No primeiro caso, o objectivo do grupo parece ser a dependência, onde tome conta deles um líder omnipotente e omnisciente que é idealizado a um nível quase religioso.
O segundo processo inferido no grupo de pressuposto básico é o de luta e fuga, uma função cujo modo primário é a acção e o objectivo do processo é a preservação do grupo a todo custo.
O terceiro processo do grupo de pressuposto básico é o de acasalamento. O objectivo do grupo é o de reproduzir-se. O líder é imaginado como “ainda não nascido” e o futuro é tudo o que conta.
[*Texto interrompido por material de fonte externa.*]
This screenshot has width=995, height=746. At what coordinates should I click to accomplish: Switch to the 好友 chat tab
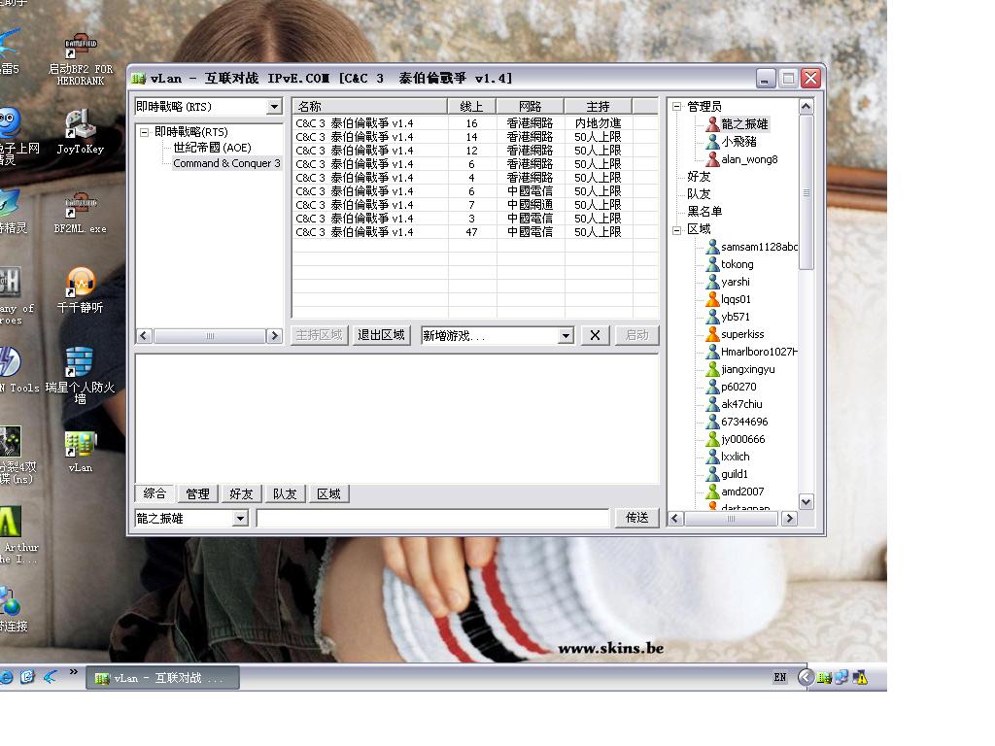(x=241, y=494)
Quanto a escola francesa na década de 60, com os trabalhos de psicanalistas franceses como D. Anzieu, R. Kaës e outros que desenvolveram trabalhos sobre a dinâmica de grupos com um novo enfoque, aprofundaram o conceito de inconsciente grupal, propondo uma série de articulações originais entre o Kleinismo dominante e alguns conceitos psicanalíticos reformulados pela escola de J. Lacan. Com as concepções teóricas desses dois autores, o edifício que abriga as terapias de grupo começa a adquirir alicerces referenciais específicos e representa uma tentativa no sentido das dinâmicas de grupo adquirirem uma identidade própria.
Quanto a escola Argentina podemos citar nomes de psicanalistas como Grimberg, Langer, Rodrigué , Geraldo Stein e Ruben Zuckerfeld. Temos também o nome de Janine Puget que tem estudado e divulgando a moderna “Psicanálise das Configurações Vinculares”, com casais, famílias e grupos.